The problem when discussing the Bayesian nature of the brain is that people’s perceptions of prediction is based only on top-level cognitive objects. What is the chance a rabbit will jump left, right, or straight? While this is an activity of prediction, it misses the importance that that prediction plays in regulating and filtering sensory data within the thalamus. The rabbit is just a consolidated object that is composed of tens/hundreds of thousands of smaller predictions ranging from the chance that the rabbit will alter color to the chance that there will change in a visual cone. The brain’s prediction is granular and has application on all levels.
As motion is bound up through components like the Occipital and Parietal Lobe, it gains greater and greater hierarchical abstraction (objectification, states-within-states). For example, sensory patterns become fingers becomes hands becomes arms and so on.

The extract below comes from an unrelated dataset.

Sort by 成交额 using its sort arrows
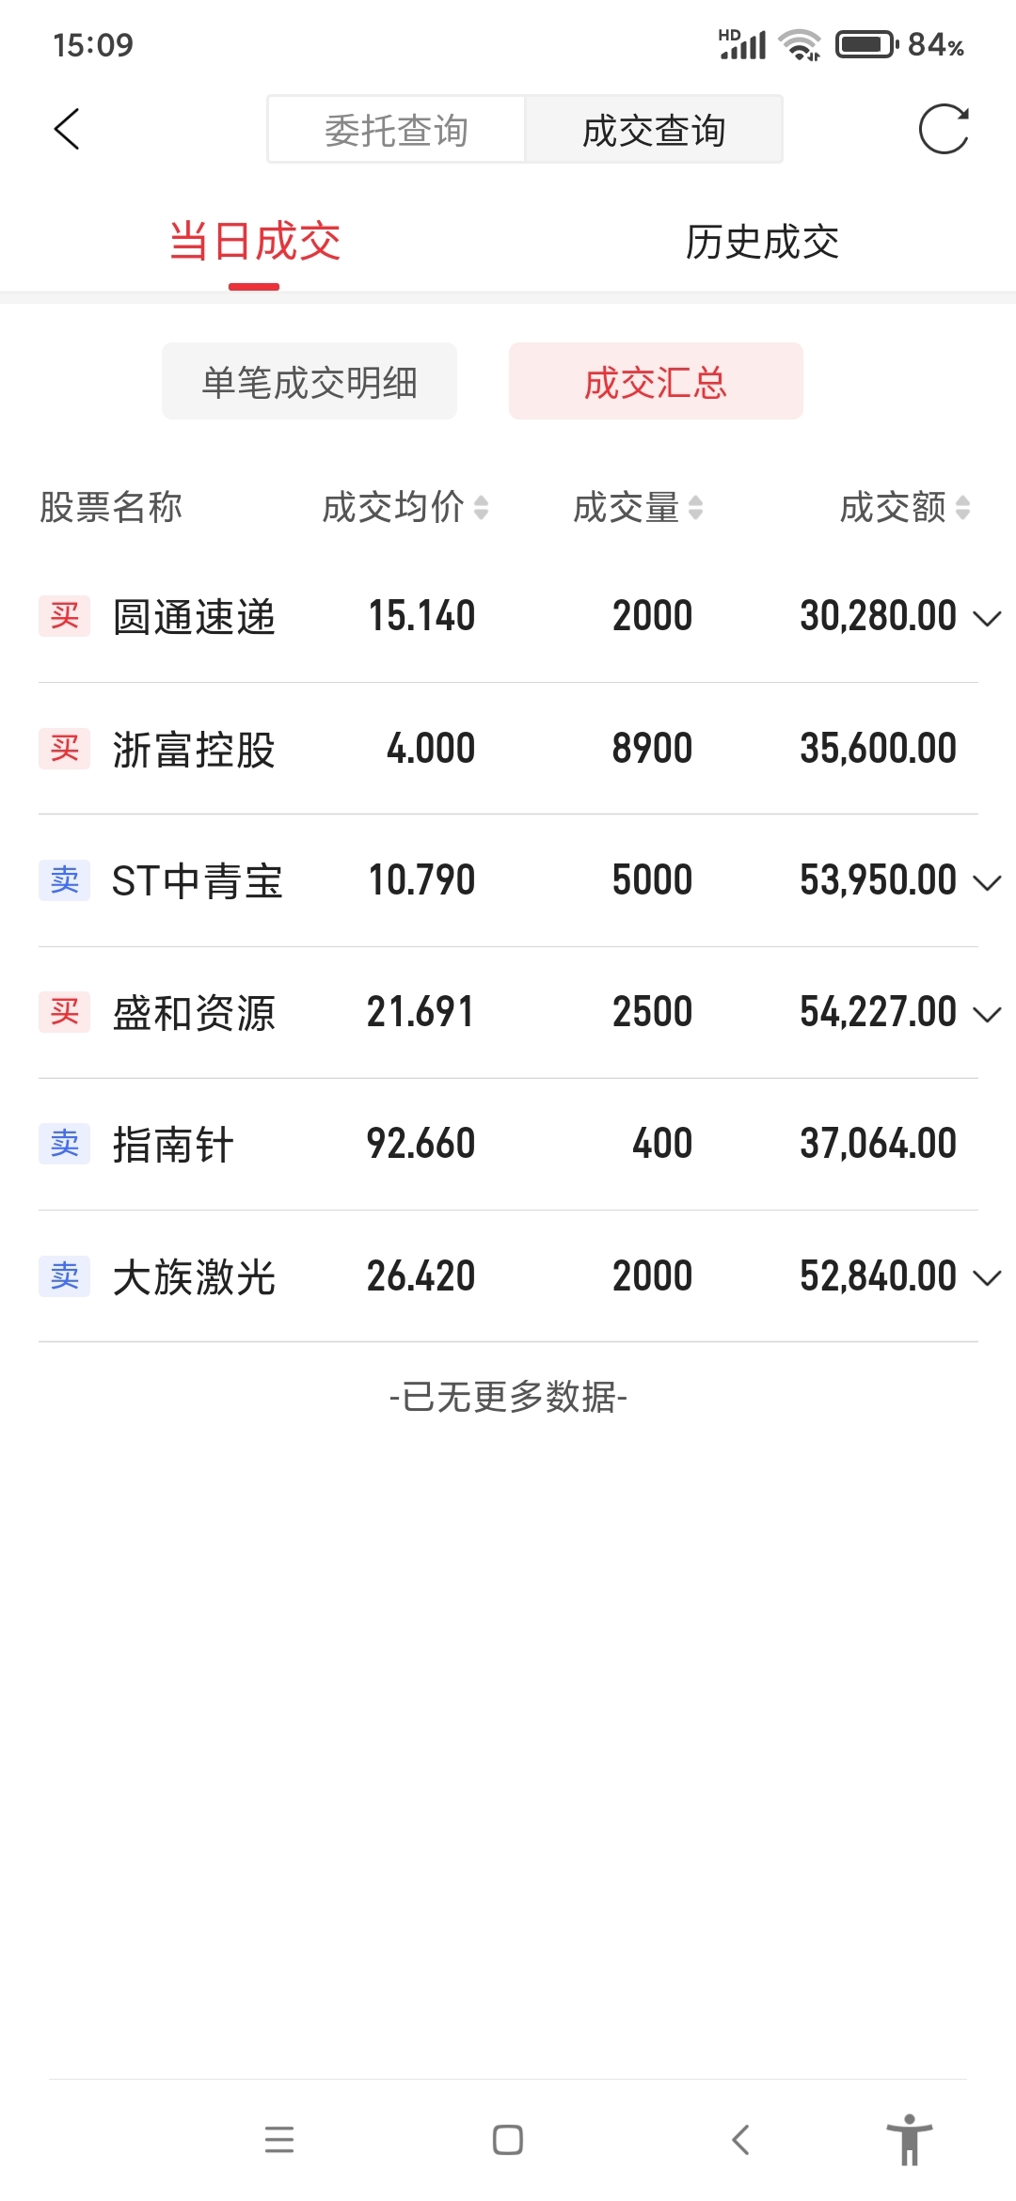1016x2201 pixels. coord(962,508)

Top-down knowledge is then passed back down the pulvinar and used to group smaller objects for measurement; thereby, refining prediction capability. So, the sensory motion of a finger is predictable if the hand is performing a certain activity that may have been predicted by a particular arm movement.

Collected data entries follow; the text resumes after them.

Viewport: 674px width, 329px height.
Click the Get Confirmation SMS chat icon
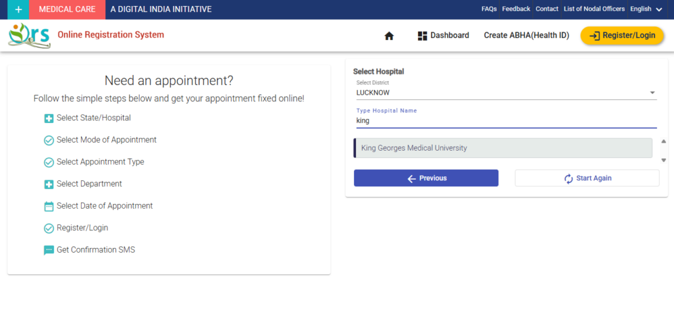[x=49, y=251]
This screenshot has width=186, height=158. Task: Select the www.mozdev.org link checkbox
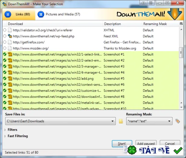[x=5, y=48]
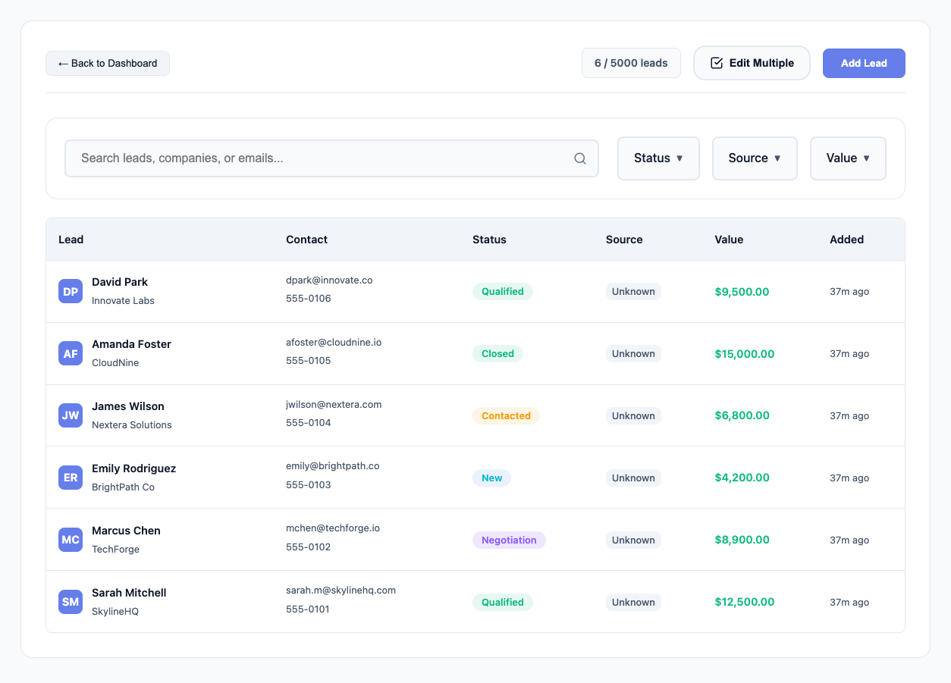Click the Added column header
This screenshot has width=951, height=683.
(x=846, y=240)
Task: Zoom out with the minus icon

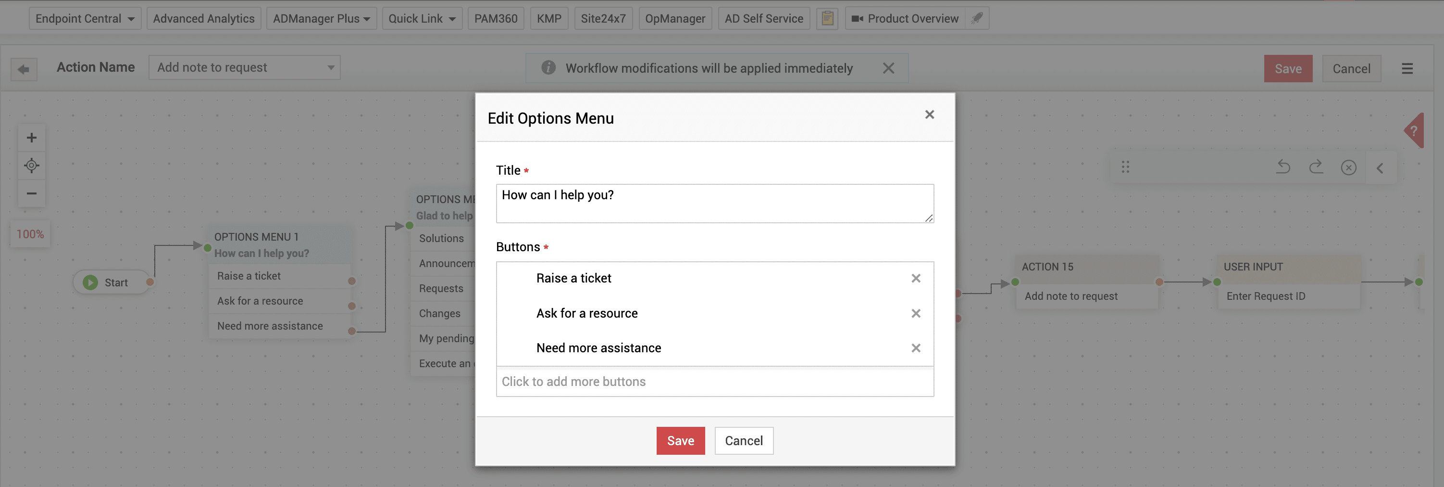Action: 31,194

By doing hierarchical predication in a synchronized state, the brain increases data transfer efficiency by 100,000% or more as top-down information flows down to the geniculate/V1 level. This has significant implications for humans because the efficiency boost allows us to shift activity and subsequent energy use to higher brain functions. So, the less we have to do in the bottom results in the more we can do on top. A wonderful subject for another time.
Thalamic motion is also the principle reason that neural communication has been so difficult to decipher. As an outside observer who does not share synchronous state, there is no foundation to understand the significance of the motion encoding. For example, one neuron may contain instructions for an entire image, a second may only carry instructions to update a few cones/rods, and a third carries nothing. From an outsider’s perspective, it appears chaotic.
I have also gotten lost in the visual sensory data format as you have in your effort. Dealing with visual sensory data is no easy task and is one of the most challenging formats within the brain to duplicate. The good news is that visual data drives the process, but does not define the process. So, you can substitute simpler data forms to accelerate your construction of V1 and diversify its application. You will find that the brain’s motion algorithm works just as efficiently on computer data frames as it does on cones and rods.
I have covered a lot of ground and have glazed over some very important topics. I am willing to explore some details either publically or in private messages towards subject matter pertinent to your V1 programming goals. With all the interrelationships of V1, it is not an easy task. So, I truly appreciate your efforts and will help where I can.
As the brain binds motion up the hierarchy, the top state is maintained in the prefrontal cortex and can be best described as our state of conscious reality. Among other connections, the prefrontal cortex shares state with the mediodoral nuclei (thalamus) and the hypothalamus. The synchronized brain will bind two forms of motion through these connections, sensory perception via the mediodorsal nuclei and thought via the hypothalamus. So, our conscious reality has two principle binding points within a synchronized process that performs linear measurements of space. I guess it wasn’t that “hard” a problem after all.